MATERIAL PROVIDED:
══════

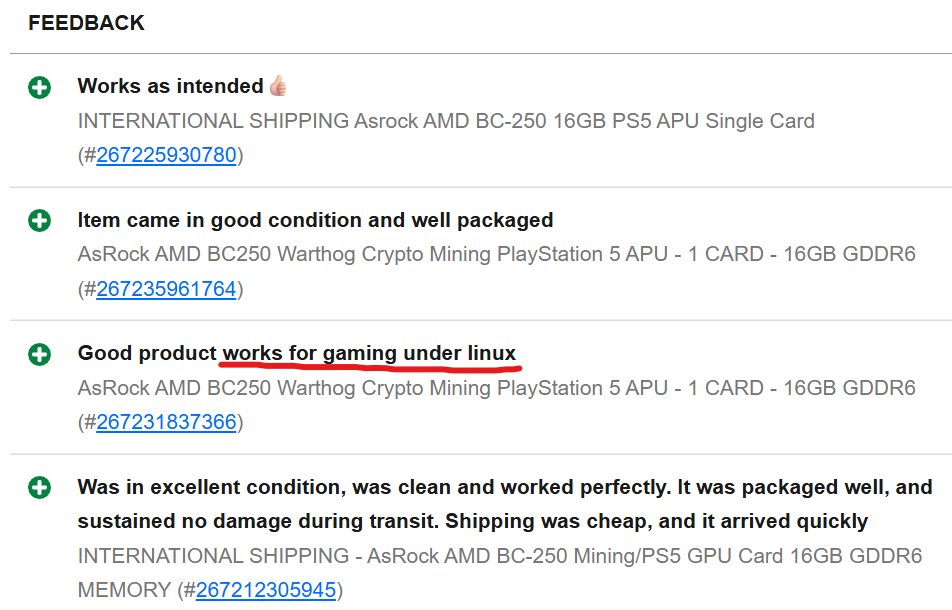Viewport: 952px width, 610px height.
Task: Select the "Works as intended" comment text
Action: [170, 87]
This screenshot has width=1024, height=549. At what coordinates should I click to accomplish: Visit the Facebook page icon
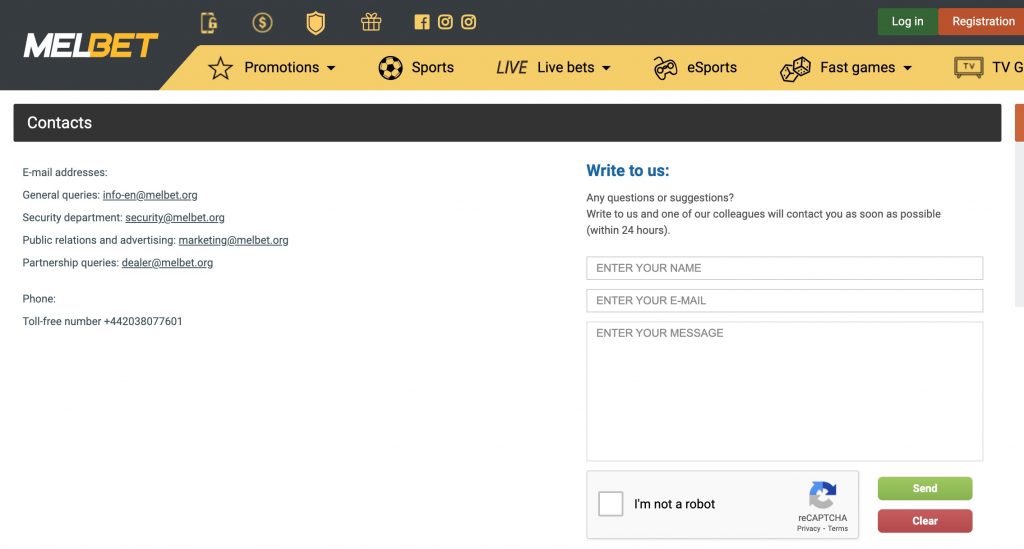(422, 22)
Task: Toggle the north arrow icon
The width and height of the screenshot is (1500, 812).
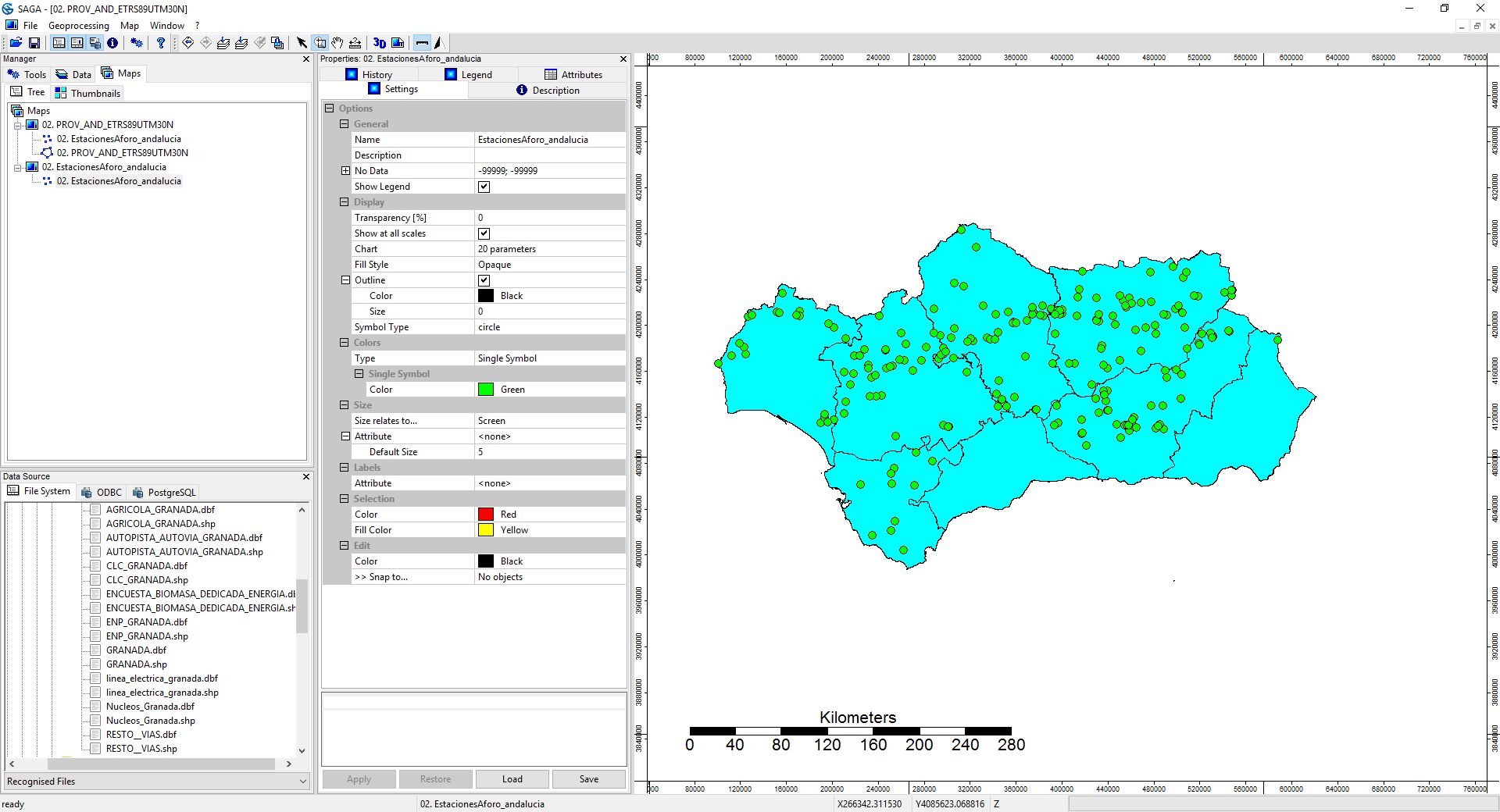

══════

WHAT THE EXERCISE ASKS: Having located the line with "Task: Toggle the north arrow icon", transcribe exactly and only the lines from it to the final line of the material, skipping the pictures.

OUTPUT OF THE EXERCISE:
Task: Toggle the north arrow icon
The width and height of the screenshot is (1500, 812).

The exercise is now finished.